Había transcurrido más de un mes desde que fueron asesinados. ¿Qué había estado haciendo él entonces? Instalando un par de motores diesel en un casco Rybovich de veinte metros, haciéndole señas a Ariaga en la grúa para que bajara un centímetro más. Molly aparecía al final de la tarde y los tres se sentaban bajo un toldo en la cabina de la embarcación a medio terminar y comían los enormes camarones que traía Molly y bebían cerveza helada marca Dos Equis. Ariaga explicaba cuál era la mejor forma de limpiar langostinos y dibujaba la aleta de la cola sobre el aserrín de la cubierta mientras los rayos del sol se quebraban sobre las olas y jugueteaban sobre las plumas de las inquietas gaviotas.

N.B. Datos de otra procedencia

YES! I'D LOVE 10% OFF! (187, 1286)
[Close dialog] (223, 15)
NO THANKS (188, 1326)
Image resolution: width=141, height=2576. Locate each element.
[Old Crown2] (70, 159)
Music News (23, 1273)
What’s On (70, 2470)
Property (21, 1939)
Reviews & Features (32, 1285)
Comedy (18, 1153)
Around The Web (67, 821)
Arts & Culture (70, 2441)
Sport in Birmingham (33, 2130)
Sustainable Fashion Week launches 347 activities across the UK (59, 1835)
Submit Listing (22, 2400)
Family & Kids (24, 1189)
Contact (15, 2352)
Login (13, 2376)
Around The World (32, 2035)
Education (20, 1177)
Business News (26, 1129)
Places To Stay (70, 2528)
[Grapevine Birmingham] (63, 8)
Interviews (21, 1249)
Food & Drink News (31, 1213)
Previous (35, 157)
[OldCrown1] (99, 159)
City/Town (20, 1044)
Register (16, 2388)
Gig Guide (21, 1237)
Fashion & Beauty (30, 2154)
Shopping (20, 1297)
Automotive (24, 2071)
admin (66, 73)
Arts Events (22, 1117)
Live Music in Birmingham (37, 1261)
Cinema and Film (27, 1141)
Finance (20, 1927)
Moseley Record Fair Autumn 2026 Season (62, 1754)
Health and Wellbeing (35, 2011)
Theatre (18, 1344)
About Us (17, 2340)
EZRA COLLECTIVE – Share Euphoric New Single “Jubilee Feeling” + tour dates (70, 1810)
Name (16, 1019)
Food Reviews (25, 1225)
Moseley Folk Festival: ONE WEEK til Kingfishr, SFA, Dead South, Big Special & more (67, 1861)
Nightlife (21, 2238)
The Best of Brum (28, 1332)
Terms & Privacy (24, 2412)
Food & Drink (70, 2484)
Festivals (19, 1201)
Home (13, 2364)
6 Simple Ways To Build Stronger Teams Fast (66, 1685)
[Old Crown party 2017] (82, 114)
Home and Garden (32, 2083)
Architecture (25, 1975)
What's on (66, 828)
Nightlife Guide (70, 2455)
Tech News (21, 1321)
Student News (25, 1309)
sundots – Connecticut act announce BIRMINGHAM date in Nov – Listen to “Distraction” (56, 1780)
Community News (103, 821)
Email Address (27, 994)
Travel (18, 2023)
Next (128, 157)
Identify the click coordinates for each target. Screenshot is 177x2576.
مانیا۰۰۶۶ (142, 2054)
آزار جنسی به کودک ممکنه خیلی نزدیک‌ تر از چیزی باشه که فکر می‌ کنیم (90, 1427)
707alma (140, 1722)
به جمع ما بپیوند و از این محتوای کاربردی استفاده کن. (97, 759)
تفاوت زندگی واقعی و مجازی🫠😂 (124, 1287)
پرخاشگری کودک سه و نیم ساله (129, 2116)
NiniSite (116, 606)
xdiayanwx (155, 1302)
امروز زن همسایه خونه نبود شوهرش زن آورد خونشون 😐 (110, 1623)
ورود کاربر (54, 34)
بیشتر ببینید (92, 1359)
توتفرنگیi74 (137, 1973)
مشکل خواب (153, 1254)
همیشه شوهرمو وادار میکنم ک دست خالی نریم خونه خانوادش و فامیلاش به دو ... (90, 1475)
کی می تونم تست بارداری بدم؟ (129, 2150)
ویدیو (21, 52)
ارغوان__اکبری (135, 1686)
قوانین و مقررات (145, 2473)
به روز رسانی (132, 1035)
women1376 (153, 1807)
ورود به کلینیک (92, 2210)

El agua del aire acondicionado salpicaba la pechera de la camisa de Graham, que se encontraba en ese momento en Birmingham, donde no había camarones ni gaviotas. Mientras conducía veía a su derecha praderas y lotes arbolados, cabras y caballos y, a su izquierda estaba Stonebridge, una zona residencial que databa de tiempo atrás, con unas pocas y elegantes mansiones y unas cuantas casas de personas adineradas.

Vio el cartel de la inmobiliaria casi cien metros antes de llegar. La casa de los Jacobi era la única a la derecha de la ruta. La savia de los nogales había pegoteado las piedritas del camino que resonaban contra los guardabarros del automóvil. Un carpintero trepado a una escalera estaba instalando rejas en las ventanas. El hombre saludó a Graham con la mano cuando entró a la casa.

Un gran roble daba sombra al patio de lajas del costado de la casa. Por la noche impediría también que pasara la luz del farol del jardín lateral. Por esa puerta corrediza de vidrio era por donde había entrado el Hada de los Dientes. Las puertas habían sido reemplazadas por otras nuevas, cuyos marcos de aluminio conservaban todavía un brillo impecable y la etiqueta con la marca de la fábrica. Una reja nueva de hierro fundido protegía las corredizas. La puerta del sótano también era nueva, de acero y con cerrojos. Sobre las lajas había cajones con las partes de un termotanque.

Graham entró a la casa. Pisos desnudos y olor a encierro. Sus pasos resonaron en los cuartos vacíos.

Los espejos nuevos de los baños no habían reflejado jamás las caras de los Jacobi ni la de su asesino. Todos conservaban aún la marca de una etiqueta que había sido despegada. Una lona utilizada por los pintores estaba doblada en un rincón del dormitorio principal. Graham se sentó sobre ella el tiempo necesario para que la luz del sol pasara de uno a otro tablón sobre el piso de madera.

No había nada. Ya no quedaba nada allí.

¿Vivirían todavía los Leeds si hubiera llegado allí inmediatamente después de la masacre de los Jacobi? Eso era lo que Graham se preguntaba. Consideró el peso de esa responsabilidad.

Pero no disminuyó al salir de la casa y contemplar el cielo azul.

Graham se paró a la sombra de un nogal, los hombros encogidos, las manos en los bolsillos y dirigió su mirada a lo largo del camino que desembocaba en la ruta frente a la casa de los Jacobi.

¿Cómo había llegado allí el Hada de los Dientes? Debía de haber conducido un automóvil. ¿Dónde lo estacionó? El camino de entrada de grava era demasiado ruidoso para una visita a medianoche, pensó Graham. La policía de Birmingham no estaba de acuerdo.

Caminó por el sendero hasta la ruta. El camino asfaltado tenía zanjas a ambos lados, hasta donde su vista le permitía ver. Era posible detenerse cruzando la zanja y ocultar el vehículo entre las plantas del lado de la propiedad de los Jacobi, siempre y cuando el terreno estuviera firme y seco.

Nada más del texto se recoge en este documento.